Interview with a vampire…. Or anti-vaxxer

NeuwirthLawUncategorized

 

Some years back there was a vampire movie called interview with a vampire.  Brad Pitt was the vampire. He was very well received among the living females in the movie but sucked the life out of them. I recently had to revisit this sense of being exhausted by a discussion after an hour talk with an unrepentant anti-vaxxer person or two. I had just given blood and played some tennis so maybe I was a little peaked. But, they are truly nutty and exhausting.

How does this relate to the law? A lot of what I do involves trying to assess how a jury or your average person would look at a particular situation. So, how do you account for the anti-vaxxer crowd on your jury pool? It is hard to weed them out. I ran a few focus groups pre-covid and there was a single angry white male who would always blame the victim in my cases where victims are usually blameless. After hearing his opinions on three different cases, they began to sound predictable and I ended up not inviting him back. But, his type of mindless anti-vax question everything mindset is corrosive and difficult to weed out.

In jury selection in a routine civil case like a car accident or slip and fall, there is very, very, very little time to get to know your jurors. It seems that some combination of trump, fox news, the internet, and covid has morphed into a whole segment of the population who are woefully misinformed about reality. Usually, this takes the form of “I read a lot” or I don’t trust mainstream media etc. A modicum of fact checking usually satisfies me that said people are nuts. What I don’t understand is when the anti-vaxxer gets covid, has to be hospitalized and then wants modern medicine and the nefarious pharma folks to save their lives, though they believe that all doctors are getting kickbacks. It is sort of pathetic is the best I can do. Maybe shake your head and ignore.
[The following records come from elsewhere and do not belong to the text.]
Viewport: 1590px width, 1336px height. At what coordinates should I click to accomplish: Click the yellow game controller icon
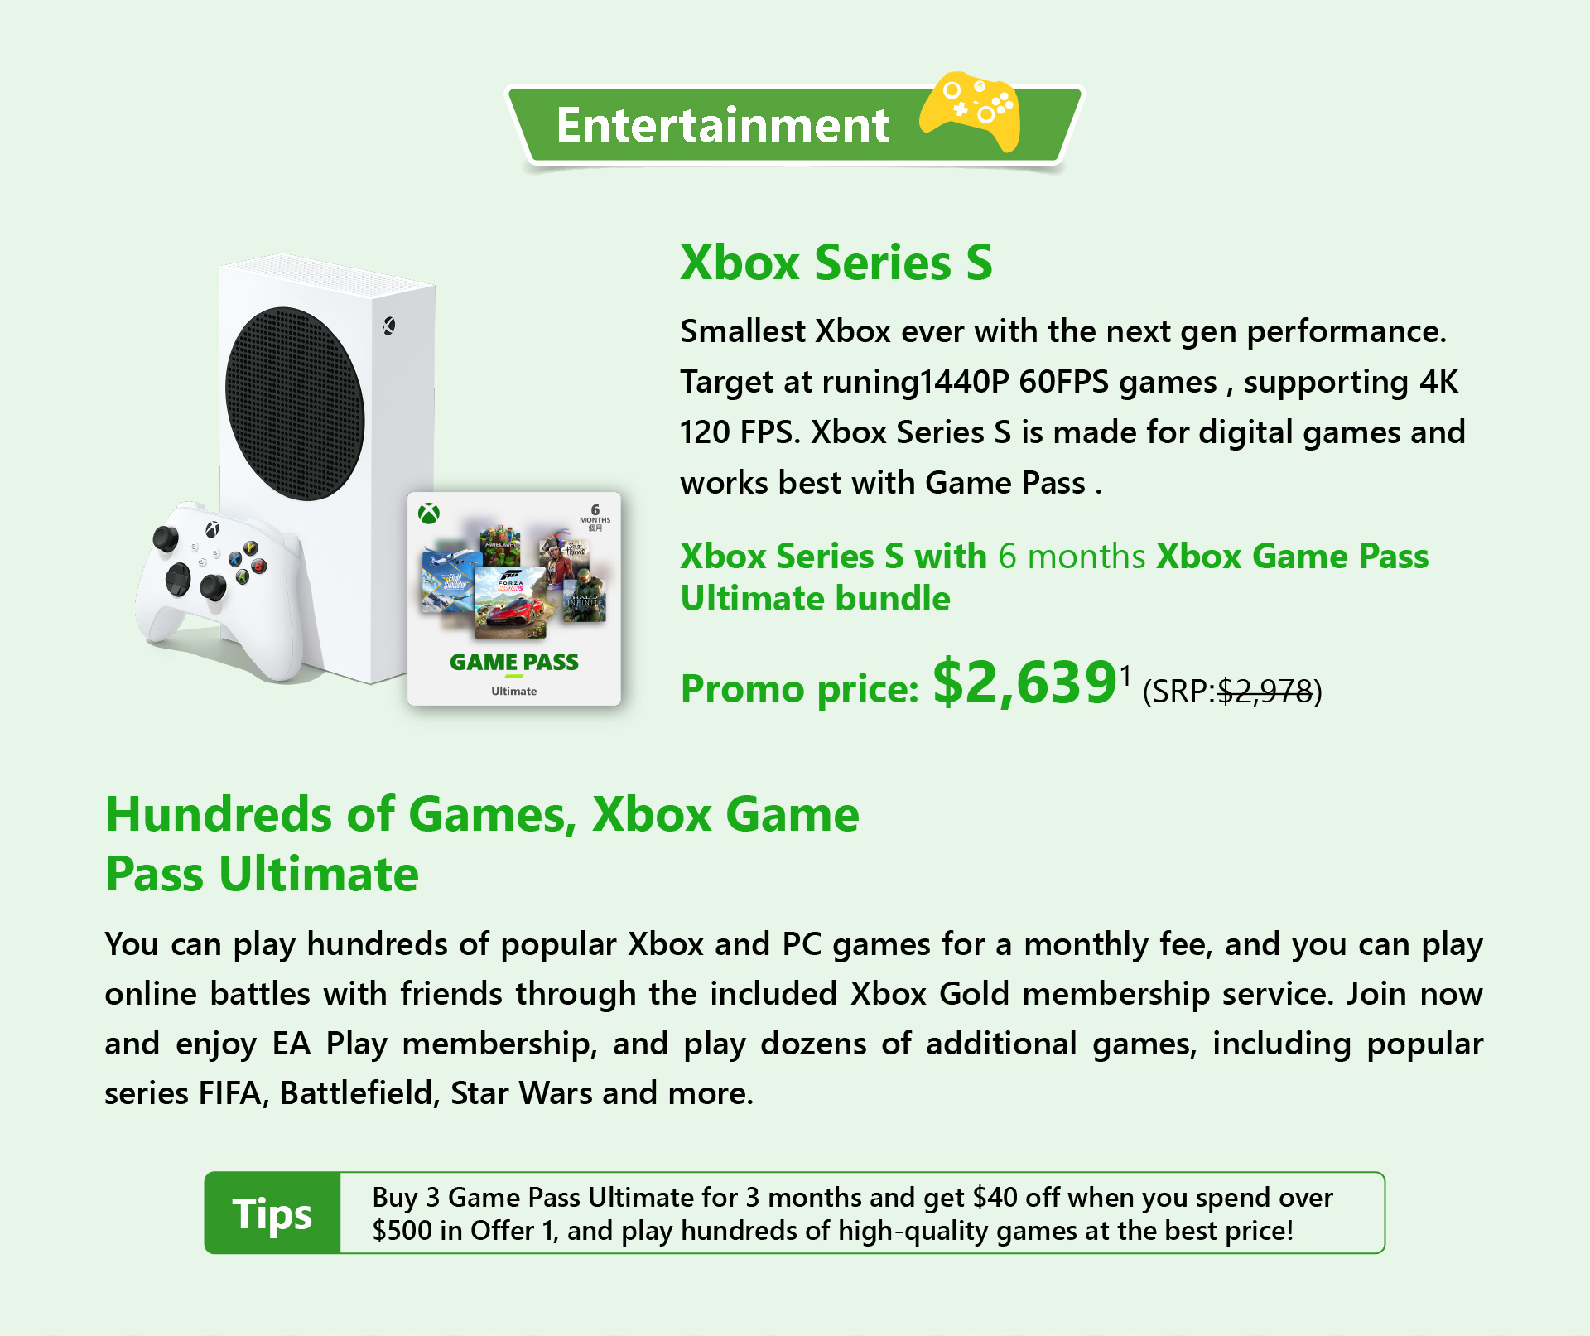click(969, 112)
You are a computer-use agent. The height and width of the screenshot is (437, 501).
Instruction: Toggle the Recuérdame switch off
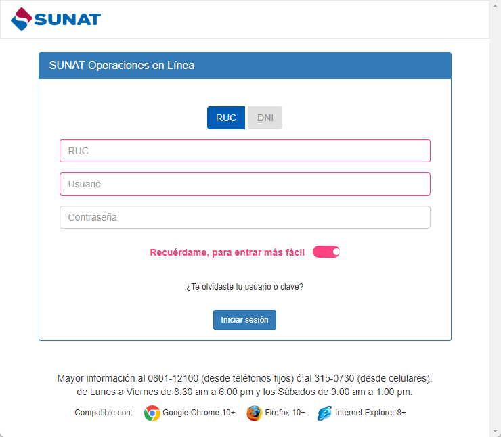pyautogui.click(x=326, y=252)
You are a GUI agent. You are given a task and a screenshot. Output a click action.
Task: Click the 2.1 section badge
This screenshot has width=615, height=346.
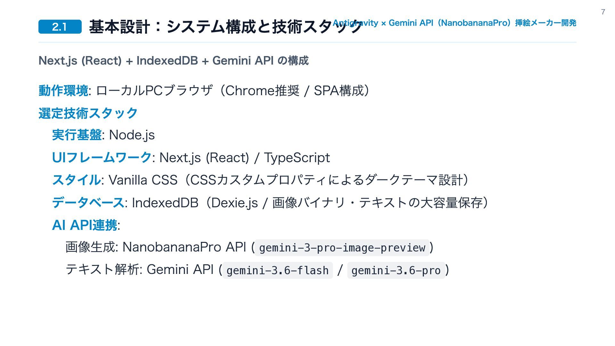60,27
Usually, you will get a panel of 50 people to seat 12 jurors.  The process is usually complete within an hour or two maximum. In that time, if a person is not a felon or focused on avoiding jury duty, you don’t get much of a chance to figure out what people believe about the world, how they might look at your client, or evaluate a doctor or police officer’s testimony. Jury selection is very slap dash for routine run of the mill cases. So, you end up with a mishmash of people about whom you know very little. You learn enough to get rid of people who should be gotten rid of but the sleepers or silent people or those who harbor bizarre views of the world but live unassuming lives are impossible to pick out, unless you are just striking angry looking white men which is not allowed. I have heard proposals to question jurors about their bumper stickers, beliefs about January 6, fox news, internet habits etc. Never have I ever seen any of these questions posed to an actual juror. The judges just don’t want to be bothered with delving into a juror’s character.